##### DATASET EXTRACT

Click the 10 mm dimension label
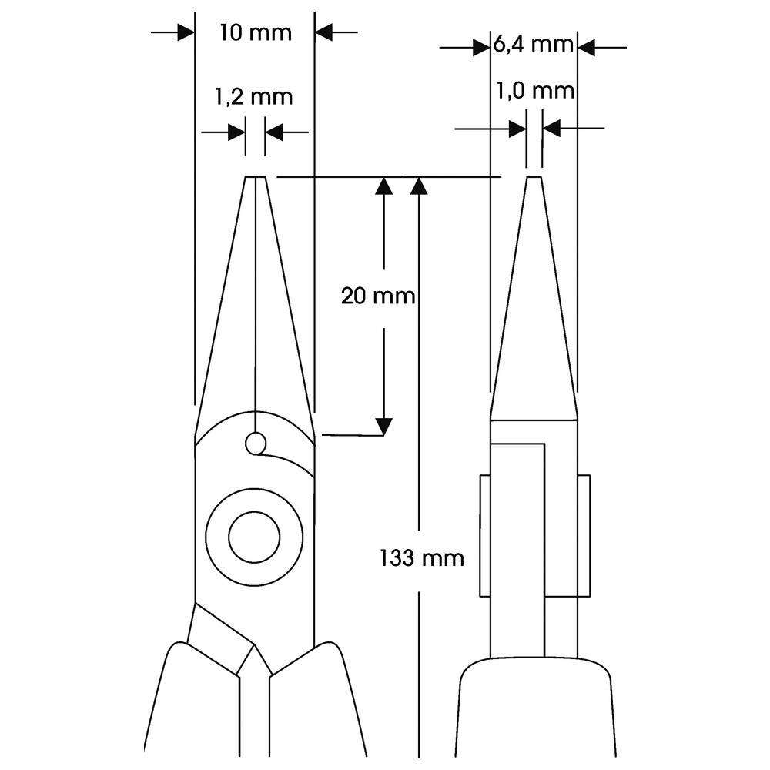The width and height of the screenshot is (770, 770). (255, 33)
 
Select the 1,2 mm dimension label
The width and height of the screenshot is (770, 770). (255, 96)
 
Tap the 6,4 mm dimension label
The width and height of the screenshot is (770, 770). (533, 44)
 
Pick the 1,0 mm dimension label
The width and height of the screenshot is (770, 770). (533, 91)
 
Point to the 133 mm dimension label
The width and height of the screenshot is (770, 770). (422, 557)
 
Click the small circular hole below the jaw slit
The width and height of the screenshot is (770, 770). (256, 443)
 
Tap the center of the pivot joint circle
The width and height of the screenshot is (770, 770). (254, 537)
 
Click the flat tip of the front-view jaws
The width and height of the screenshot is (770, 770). (256, 179)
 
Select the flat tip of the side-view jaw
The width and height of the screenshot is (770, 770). (534, 179)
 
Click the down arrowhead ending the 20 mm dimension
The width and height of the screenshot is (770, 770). (383, 426)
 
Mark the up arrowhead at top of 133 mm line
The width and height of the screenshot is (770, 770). (419, 186)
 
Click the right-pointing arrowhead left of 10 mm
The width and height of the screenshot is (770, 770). (185, 32)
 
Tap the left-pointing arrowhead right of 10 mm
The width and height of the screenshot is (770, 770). (324, 32)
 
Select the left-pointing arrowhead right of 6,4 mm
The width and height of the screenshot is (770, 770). (587, 48)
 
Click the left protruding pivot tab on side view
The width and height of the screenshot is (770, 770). (485, 535)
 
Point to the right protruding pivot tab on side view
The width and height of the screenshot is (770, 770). (584, 535)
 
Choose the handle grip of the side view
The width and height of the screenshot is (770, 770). (534, 712)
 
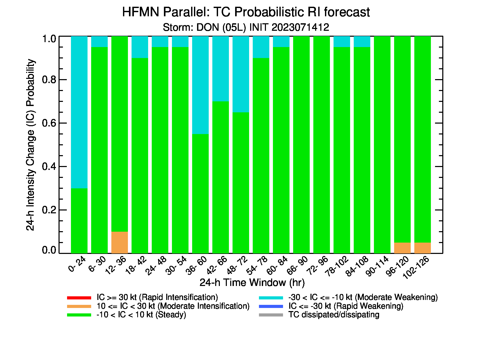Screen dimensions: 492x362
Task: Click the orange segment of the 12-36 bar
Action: pos(120,242)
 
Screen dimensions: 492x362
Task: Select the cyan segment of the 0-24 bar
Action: pos(79,112)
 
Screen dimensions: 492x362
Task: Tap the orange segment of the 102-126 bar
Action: pos(423,248)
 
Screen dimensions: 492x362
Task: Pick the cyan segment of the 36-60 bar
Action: pos(200,85)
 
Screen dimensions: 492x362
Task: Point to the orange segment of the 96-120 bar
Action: pos(402,248)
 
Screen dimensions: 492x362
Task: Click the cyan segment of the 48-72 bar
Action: pos(241,74)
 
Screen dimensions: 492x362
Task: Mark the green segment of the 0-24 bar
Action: pos(79,221)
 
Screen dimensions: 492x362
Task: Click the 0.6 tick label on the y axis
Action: pos(49,123)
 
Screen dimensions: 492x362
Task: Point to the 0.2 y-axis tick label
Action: pos(49,210)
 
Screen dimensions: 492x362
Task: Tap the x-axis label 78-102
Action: pos(337,266)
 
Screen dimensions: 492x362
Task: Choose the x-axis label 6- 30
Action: pos(97,264)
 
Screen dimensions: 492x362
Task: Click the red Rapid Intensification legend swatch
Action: pos(79,298)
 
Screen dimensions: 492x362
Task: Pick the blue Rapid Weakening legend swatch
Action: pos(271,306)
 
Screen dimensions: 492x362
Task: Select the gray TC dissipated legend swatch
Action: pos(271,315)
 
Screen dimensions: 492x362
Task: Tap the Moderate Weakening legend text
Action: pos(363,297)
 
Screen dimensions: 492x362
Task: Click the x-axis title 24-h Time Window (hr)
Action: pos(252,283)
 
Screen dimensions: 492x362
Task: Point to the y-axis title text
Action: pos(31,145)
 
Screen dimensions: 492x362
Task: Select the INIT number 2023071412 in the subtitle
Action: pos(300,27)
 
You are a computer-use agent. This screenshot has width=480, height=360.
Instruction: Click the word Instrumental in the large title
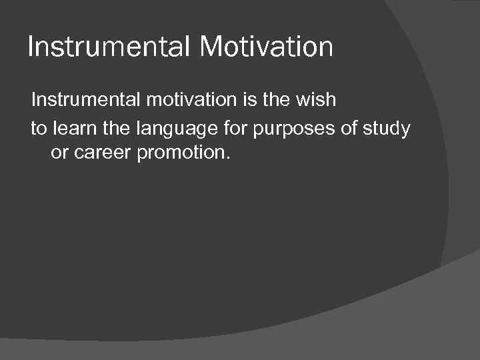point(104,47)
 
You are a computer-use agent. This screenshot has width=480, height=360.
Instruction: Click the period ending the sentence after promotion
point(227,160)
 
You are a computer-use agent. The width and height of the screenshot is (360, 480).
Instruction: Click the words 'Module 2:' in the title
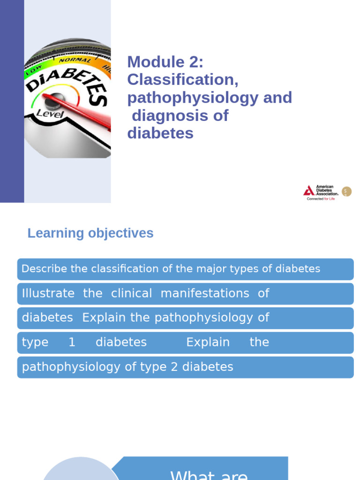click(x=165, y=62)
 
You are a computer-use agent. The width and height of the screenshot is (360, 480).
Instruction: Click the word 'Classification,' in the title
click(x=183, y=80)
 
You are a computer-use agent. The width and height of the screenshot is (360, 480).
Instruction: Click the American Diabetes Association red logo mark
click(x=308, y=191)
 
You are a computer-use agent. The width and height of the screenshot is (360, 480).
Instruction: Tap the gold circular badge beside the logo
click(x=346, y=191)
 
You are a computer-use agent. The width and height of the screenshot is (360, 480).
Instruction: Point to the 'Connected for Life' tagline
click(x=321, y=199)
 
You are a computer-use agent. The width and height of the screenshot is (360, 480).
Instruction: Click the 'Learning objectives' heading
click(x=90, y=233)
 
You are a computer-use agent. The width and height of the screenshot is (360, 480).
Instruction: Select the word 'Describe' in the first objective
click(x=44, y=269)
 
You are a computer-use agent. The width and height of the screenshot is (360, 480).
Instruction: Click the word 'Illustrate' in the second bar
click(x=48, y=293)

##########

*EXERCISE INSTRUCTIONS:* Reproduce all of the entries above with every occurrence of "screenshot" substituted by "screen capture", leaving everything else unchanged. Omit the pictures from your answer.

*RESPONSE BELOW:*
Click the 10 mm dimension label
The width and height of the screen capture is (770, 770). (255, 33)
 
Select the 1,2 mm dimension label
The width and height of the screen capture is (770, 770). (255, 96)
 
Tap the 6,4 mm dimension label
The width and height of the screen capture is (770, 770). (533, 44)
 
Pick the 1,0 mm dimension label
The width and height of the screen capture is (770, 770). (533, 91)
 
Point to the 133 mm dimension label
The width and height of the screen capture is (770, 770). (422, 557)
 
Click the small circular hole below the jaw slit
The width and height of the screen capture is (770, 770). (256, 443)
 
Tap the center of the pivot joint circle
The width and height of the screen capture is (770, 770). (254, 537)
 
Click the flat tip of the front-view jaws
The width and height of the screen capture is (770, 770). (256, 179)
 
Select the flat tip of the side-view jaw
The width and height of the screen capture is (770, 770). (534, 179)
 
Click the down arrowhead ending the 20 mm dimension
The width and height of the screen capture is (770, 770). (383, 426)
 
Mark the up arrowhead at top of 133 mm line
The width and height of the screen capture is (770, 770). (419, 186)
 
Click the right-pointing arrowhead left of 10 mm
The width and height of the screen capture is (770, 770). (185, 32)
 
Tap the left-pointing arrowhead right of 10 mm
The width and height of the screen capture is (770, 770). (324, 32)
 
Select the left-pointing arrowhead right of 6,4 mm
The width and height of the screen capture is (770, 770). (587, 48)
 
Click the left protruding pivot tab on side view
The width and height of the screen capture is (770, 770). (485, 535)
 
Point to the right protruding pivot tab on side view
The width and height of the screen capture is (770, 770). (584, 535)
 
Choose the handle grip of the side view
The width and height of the screen capture is (770, 770). (534, 712)
 
Screen dimensions: 492x362
Task: Click the orange segment of the 12-36 bar
Action: pos(120,242)
 
Screen dimensions: 492x362
Task: Select the cyan segment of the 0-24 bar
Action: pos(79,112)
 
Screen dimensions: 492x362
Task: Tap the orange segment of the 102-126 bar
Action: pos(423,248)
 
Screen dimensions: 492x362
Task: Pick the cyan segment of the 36-60 bar
Action: pos(200,85)
 
Screen dimensions: 492x362
Task: Point to the orange segment of the 96-120 bar
Action: pos(402,248)
 
Screen dimensions: 492x362
Task: Click the cyan segment of the 48-72 bar
Action: pos(241,74)
 
Screen dimensions: 492x362
Task: Mark the green segment of the 0-24 bar
Action: pos(79,221)
 
Screen dimensions: 492x362
Task: Click the 0.6 tick label on the y axis
Action: pos(49,123)
 
Screen dimensions: 492x362
Task: Point to the 0.2 y-axis tick label
Action: pos(49,210)
 
Screen dimensions: 492x362
Task: Tap the x-axis label 78-102
Action: pos(337,266)
 
Screen dimensions: 492x362
Task: Choose the x-axis label 6- 30
Action: pos(97,264)
 
Screen dimensions: 492x362
Task: Click the red Rapid Intensification legend swatch
Action: pos(79,298)
 
Screen dimensions: 492x362
Task: Pick the blue Rapid Weakening legend swatch
Action: pos(271,306)
 
Screen dimensions: 492x362
Task: Select the gray TC dissipated legend swatch
Action: pos(271,315)
 
Screen dimensions: 492x362
Task: Tap the Moderate Weakening legend text
Action: pos(363,297)
 
Screen dimensions: 492x362
Task: Click the x-axis title 24-h Time Window (hr)
Action: pos(252,283)
 
Screen dimensions: 492x362
Task: Point to the y-axis title text
Action: pos(31,145)
 
Screen dimensions: 492x362
Task: Select the INIT number 2023071412 in the subtitle
Action: pos(300,27)
 
You are a computer-use agent. This screen capture has width=480, height=360.
Instruction: Click the word Instrumental in the large title
point(104,47)
 
You are a computer-use agent. This screen capture has width=480, height=360.
Instruction: Click the period ending the sentence after promotion
point(227,160)
 
You are a computer-use agent. The width and height of the screen capture is (360, 480).
Instruction: Click the words 'Module 2:' in the title
click(x=165, y=62)
 
You are a computer-use agent. The width and height of the screen capture is (360, 480).
Instruction: Click the word 'Classification,' in the title
click(x=183, y=80)
 
You are a computer-use agent. The width and height of the screen capture is (360, 480).
Instruction: Click the American Diabetes Association red logo mark
click(x=308, y=191)
 
You are a computer-use agent. The width and height of the screen capture is (360, 480).
Instruction: Tap the gold circular badge beside the logo
click(x=346, y=191)
 
You are a computer-use agent. The width and height of the screen capture is (360, 480).
Instruction: Point to the 'Connected for Life' tagline
click(x=321, y=199)
 
You are a computer-use agent. The width and height of the screen capture is (360, 480).
Instruction: Click the 'Learning objectives' heading
click(x=90, y=233)
 
You are a computer-use agent. The width and height of the screen capture is (360, 480).
Instruction: Select the word 'Describe' in the first objective
click(x=44, y=269)
 
You are a computer-use agent. The width and height of the screen capture is (360, 480).
Instruction: Click the word 'Illustrate' in the second bar
click(x=48, y=293)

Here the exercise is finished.